Whether computational modeling of peak areal stretch will become a useful tool in TAVR pre-procedural planning will depend on validation in a prospective, consecutive, unselected patient cohort with systematic documentation of rupture occurrence and location. Extension of the modeling framework to self-expanding valves and additional rupture mechanisms would further strengthen the clinical applicability of the approach. There is already evidence that patient-specific computational simulations can improve procedural decision-making in TAVR: the prospective TAVIguide study demonstrated that simulation affected implantation depth selection and procedural execution in 38% of cases, and the randomized GUIDE-TAVI trial is currently evaluating whether simulation-guided planning improves clinical outcomes.^12,13 These results suggest that peak areal stretch may represent a good step toward more precise pre-procedural risk stratification, provided that the necessary prospective validation is undertaken.

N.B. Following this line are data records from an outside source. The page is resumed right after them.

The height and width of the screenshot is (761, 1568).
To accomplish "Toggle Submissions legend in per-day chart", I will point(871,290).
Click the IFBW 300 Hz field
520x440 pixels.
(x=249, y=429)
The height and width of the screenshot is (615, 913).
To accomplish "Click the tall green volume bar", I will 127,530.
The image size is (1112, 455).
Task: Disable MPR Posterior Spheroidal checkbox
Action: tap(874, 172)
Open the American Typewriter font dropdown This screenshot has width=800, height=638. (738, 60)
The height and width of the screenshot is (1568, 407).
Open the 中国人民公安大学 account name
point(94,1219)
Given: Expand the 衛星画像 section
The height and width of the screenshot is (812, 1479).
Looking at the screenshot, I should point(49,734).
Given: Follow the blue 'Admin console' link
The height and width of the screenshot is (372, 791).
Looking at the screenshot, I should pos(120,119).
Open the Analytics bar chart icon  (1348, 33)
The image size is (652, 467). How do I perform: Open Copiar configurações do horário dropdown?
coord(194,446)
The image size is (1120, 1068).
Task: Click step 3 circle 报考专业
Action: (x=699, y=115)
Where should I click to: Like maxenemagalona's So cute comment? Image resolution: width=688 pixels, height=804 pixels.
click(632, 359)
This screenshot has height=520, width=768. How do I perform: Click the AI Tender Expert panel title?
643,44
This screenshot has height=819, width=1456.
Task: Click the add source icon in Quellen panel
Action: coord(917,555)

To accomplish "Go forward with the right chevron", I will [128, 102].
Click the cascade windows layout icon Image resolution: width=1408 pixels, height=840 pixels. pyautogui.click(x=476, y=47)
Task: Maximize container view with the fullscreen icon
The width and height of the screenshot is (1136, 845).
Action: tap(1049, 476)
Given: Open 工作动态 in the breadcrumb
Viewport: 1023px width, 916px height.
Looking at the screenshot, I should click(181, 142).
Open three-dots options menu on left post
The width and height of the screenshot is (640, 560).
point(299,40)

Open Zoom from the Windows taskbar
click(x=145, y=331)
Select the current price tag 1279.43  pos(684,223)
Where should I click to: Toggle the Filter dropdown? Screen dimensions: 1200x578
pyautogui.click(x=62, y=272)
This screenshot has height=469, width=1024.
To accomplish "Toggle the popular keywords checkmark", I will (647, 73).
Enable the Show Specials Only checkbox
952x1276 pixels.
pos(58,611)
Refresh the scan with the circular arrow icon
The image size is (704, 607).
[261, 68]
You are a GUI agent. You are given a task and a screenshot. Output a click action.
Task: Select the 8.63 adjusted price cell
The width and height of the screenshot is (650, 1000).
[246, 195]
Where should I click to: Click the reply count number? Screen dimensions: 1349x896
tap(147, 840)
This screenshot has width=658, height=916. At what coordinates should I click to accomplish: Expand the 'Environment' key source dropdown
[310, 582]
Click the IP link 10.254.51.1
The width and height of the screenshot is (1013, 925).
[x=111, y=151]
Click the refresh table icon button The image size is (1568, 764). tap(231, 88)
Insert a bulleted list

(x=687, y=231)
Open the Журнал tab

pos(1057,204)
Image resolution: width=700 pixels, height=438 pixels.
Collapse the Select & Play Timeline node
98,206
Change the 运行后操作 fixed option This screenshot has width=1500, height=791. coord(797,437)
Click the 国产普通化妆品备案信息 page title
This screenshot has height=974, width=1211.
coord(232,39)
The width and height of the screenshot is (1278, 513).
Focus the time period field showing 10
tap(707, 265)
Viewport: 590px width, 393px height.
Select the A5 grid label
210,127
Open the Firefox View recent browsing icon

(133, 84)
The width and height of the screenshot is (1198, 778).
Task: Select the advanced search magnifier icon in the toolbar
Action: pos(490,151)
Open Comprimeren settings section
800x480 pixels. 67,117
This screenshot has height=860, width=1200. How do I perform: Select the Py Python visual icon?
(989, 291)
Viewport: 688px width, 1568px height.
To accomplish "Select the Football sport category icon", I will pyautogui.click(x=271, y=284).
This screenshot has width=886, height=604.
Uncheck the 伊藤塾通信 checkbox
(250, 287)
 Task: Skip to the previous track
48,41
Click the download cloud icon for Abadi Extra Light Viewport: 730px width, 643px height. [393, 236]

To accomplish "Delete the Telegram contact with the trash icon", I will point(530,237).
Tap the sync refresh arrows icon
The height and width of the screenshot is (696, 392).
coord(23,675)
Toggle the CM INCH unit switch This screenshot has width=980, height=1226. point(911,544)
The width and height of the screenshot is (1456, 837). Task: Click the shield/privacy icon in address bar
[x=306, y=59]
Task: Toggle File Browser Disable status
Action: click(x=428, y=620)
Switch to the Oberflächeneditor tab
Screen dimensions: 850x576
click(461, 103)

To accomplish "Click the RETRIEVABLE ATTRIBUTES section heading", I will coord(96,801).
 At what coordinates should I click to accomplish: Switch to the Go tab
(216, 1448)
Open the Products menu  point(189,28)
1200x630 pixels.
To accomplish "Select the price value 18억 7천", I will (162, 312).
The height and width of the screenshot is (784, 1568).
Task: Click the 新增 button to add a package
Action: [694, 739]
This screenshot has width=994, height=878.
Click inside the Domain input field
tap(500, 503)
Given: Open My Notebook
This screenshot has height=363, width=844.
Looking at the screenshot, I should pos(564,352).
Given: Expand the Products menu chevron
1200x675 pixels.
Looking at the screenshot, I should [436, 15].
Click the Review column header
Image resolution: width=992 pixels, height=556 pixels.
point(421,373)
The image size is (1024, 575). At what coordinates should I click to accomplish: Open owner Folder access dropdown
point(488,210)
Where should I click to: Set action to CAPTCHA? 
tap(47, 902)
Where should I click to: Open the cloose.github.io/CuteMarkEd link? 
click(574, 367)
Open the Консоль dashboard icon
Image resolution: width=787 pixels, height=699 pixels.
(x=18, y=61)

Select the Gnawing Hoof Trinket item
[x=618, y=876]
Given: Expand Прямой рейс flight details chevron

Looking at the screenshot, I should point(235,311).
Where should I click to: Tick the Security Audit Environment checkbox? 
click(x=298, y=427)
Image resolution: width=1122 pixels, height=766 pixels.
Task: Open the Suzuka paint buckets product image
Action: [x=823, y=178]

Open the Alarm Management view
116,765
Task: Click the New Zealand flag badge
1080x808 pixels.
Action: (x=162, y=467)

In summary, the present study reports an original and methodologically rigorous approach to a clinical problem that existing pre-procedural metrics still do not fully capture. The use of patient-specific computational modeling to quantify calcium-induced tissue deformation during valve deployment is a conceptually sound advance. The biomarker is mechanistically grounded, the blinded validation design is commendable, and the signal is consistent across both cohorts. Peak areal stretch represents a genuine step forward in pre-procedural risk stratification for TAVR, and the framework presented here provides a solid foundation for future work (including larger prospective studies and extension to self-expanding valve platforms) that will determine its place in clinical practice.